▶ Required action:
Could you copy every entry exactly, dropping the pictures?

Data to examine below:

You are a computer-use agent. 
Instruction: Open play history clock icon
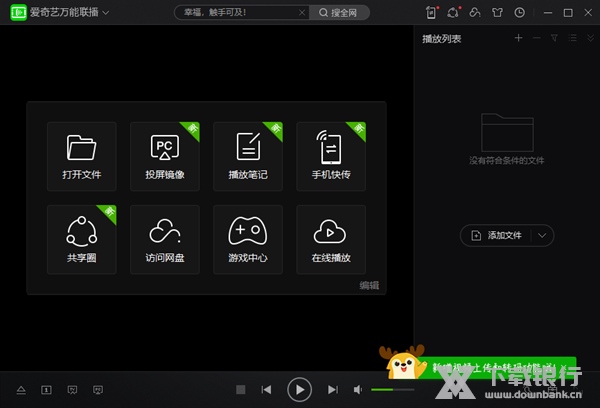point(519,13)
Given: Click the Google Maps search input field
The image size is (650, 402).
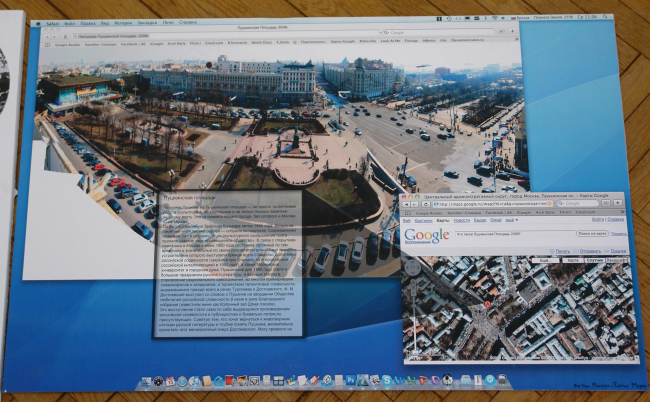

End of Data to examine.

▶ Task solution:
You are a computer-use agent. 
Instruction: Open play history clock icon
point(519,13)
Given: Click the Google Maps search input field
The image size is (650, 402).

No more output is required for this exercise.